功能有机分子固态结晶与相变过程研究

To clearly understand the mechanism of crystal formation and phase-transition is a long-standing challenge in the whole scientific fields, especially for those processes that occur in the solid-state. Because such crystallization and phase-transition occurring in confined environments is difficult to observe directly, we know little about the basic model and the key transform mechanism of these fundamental process. However, it will help a lot to illuminate the mechanism for both the universal value in the chemistry,biology, geology and material science, and the precise controlling over the morphology and arrangement of the crystals. We developed an in situ and in real time imaging protocol to record the interfaces revolution in a solid-state crystallization of molecular amorphous particles, based on the optoelectronic information from the functional organic molecules. The details of the morphology revolution during the transformation from one phase to another can be monitored by the changing of the optical respond, because such organic compounds exhibit distinguishable fluorescence in different morphologies. The project is proposed based on plenty of preliminary relevant researches, aiming to get a real picture and to acquaint the influence factors of the whole dynamic process of crystal formation and phase-transition in soled state.
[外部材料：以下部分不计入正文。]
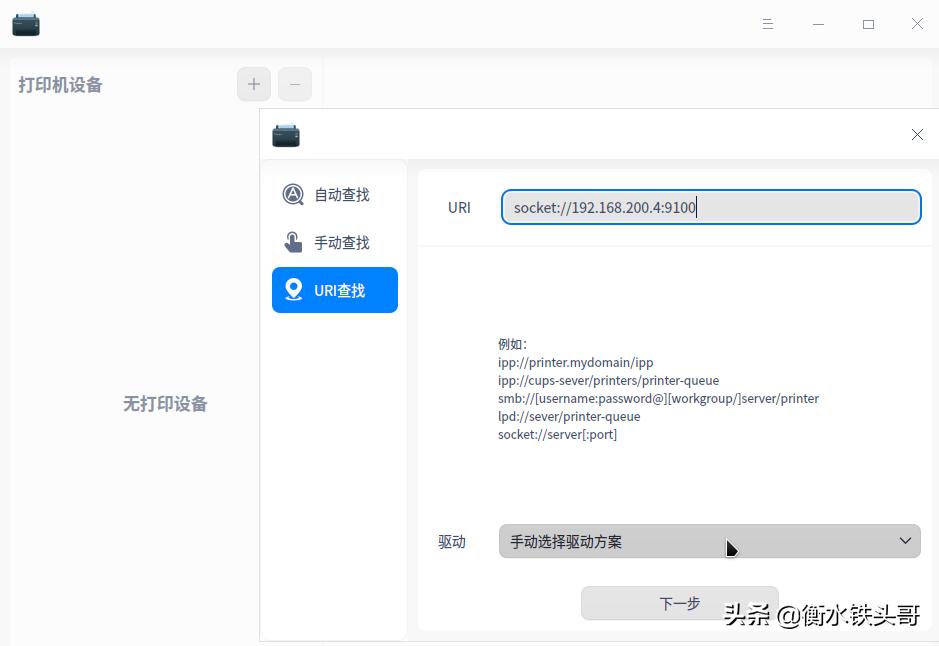Click inside the URI input field
Screen dimensions: 939x646
pos(711,207)
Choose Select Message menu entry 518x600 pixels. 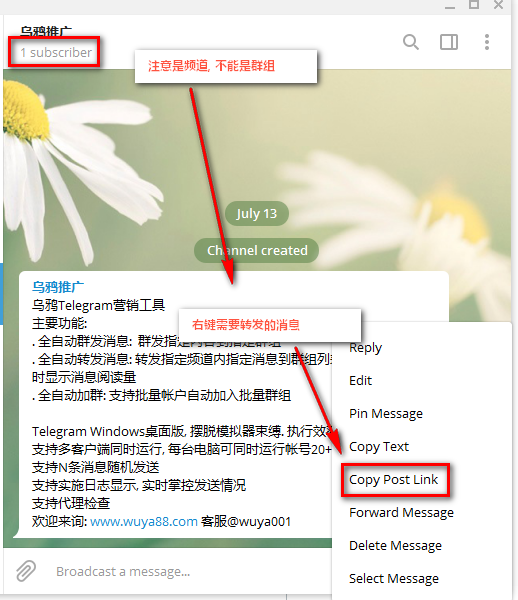coord(394,578)
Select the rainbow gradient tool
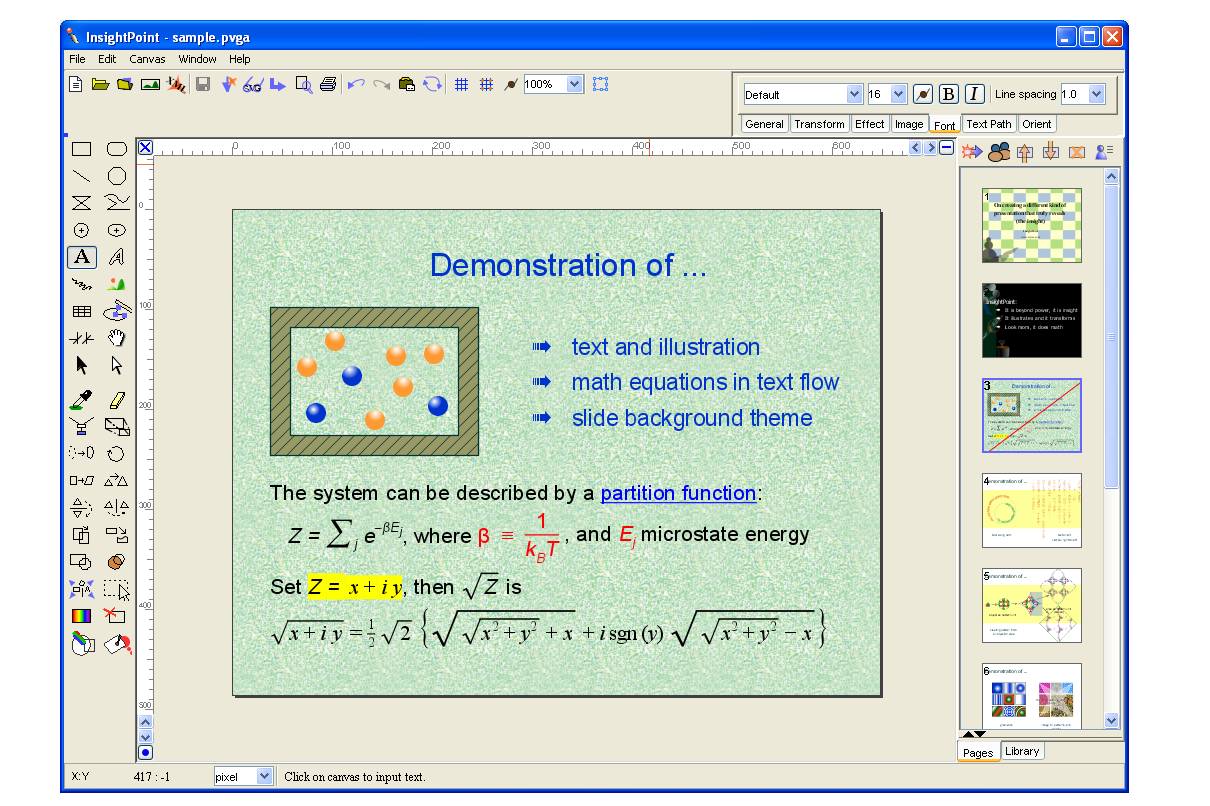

And furthermore, we hope this facile and direct method can be developed into an effective way to probe the inner structural process of a molecular solids.

晶体成核、生长和相变一直都是科学界努力探索的根本问题，特别是对于固态过程，由于无法通过常规的手段直接观察到晶体界面的变化情况，其基本模型和关键转换机制大多还未搞清。阐明这些机制不仅在化学、生物、地质和材料科学等领域具有普遍的科学意义，更有助于精确调控晶体材料的生长形貌和排布，充分发挥有机分子的功能特性。本课题以功能有机分子为研究对象，通过有机分子自身的光电信号传递固体内部发生的分子组装和晶体相变过程信息，借助功能分子自身的荧光信号在相变时的变化反映相转变细节，以原位、实时、无损的方式，研究有机材料的晶化与相变过程，揭示各内因和外因对结晶和相变进程的影响。本项目的提出建立在大量相关研究基础之上，希望可以从实验上揭示分子材料固态晶化相变的真实动态过程和影响因素，发展成为一个探究分子固体内部结构转变的有效方法。

阐明晶体的成核、生长和相变机制不仅在化学、生物、地质和材料科学等领域具有普遍的科学意义，更有助于精确调控晶体材料的生长形貌和排布，充分发挥有机分子的功能特性。本课题以功能有机分子为研究对象，在功能有机分子固态结晶与相变过程研究中，通过设计原位、实时的观察方法，较为深入地阐明了多种典型有机及有机-无机晶体的生长和相变过程和机理。发明了微距升华晶体生长方法，受到了广泛国际关注，两次入选美国化学会ACS Editors' Choice，多次入选30日和年度（2018，2020）阅读下载量排行榜以及“2018阅读量最高的十佳中国投稿文章”第一名，2020年度晶体生长类论文阅读下载排行榜第一名；被Nature Communications选为亮点论文；全球化学化工领域著名新闻杂志《化学化工新闻》（Chemical & Engineering News）专题报道。该方法目前已被国内外数十家科研机构采用。研制了恒温控速反溶剂扩散系统新型生长设备，突破了大尺寸、高质量有机-无机复合钙钛矿单晶生长工艺，生长的溴铅甲胺等单晶创造了国际报道最大尺寸、最高质量记录。生长的大尺寸有机掺杂单晶为我国相关部门的装备预研提供了关键材料。在Nature Communications，Chemistry of Materials等期刊发表SCI收录论文 > 15 篇，授权专利1项，培养博士生4名，获得山东省优秀博士论文。申请人获得山东省杰出青年基金资助。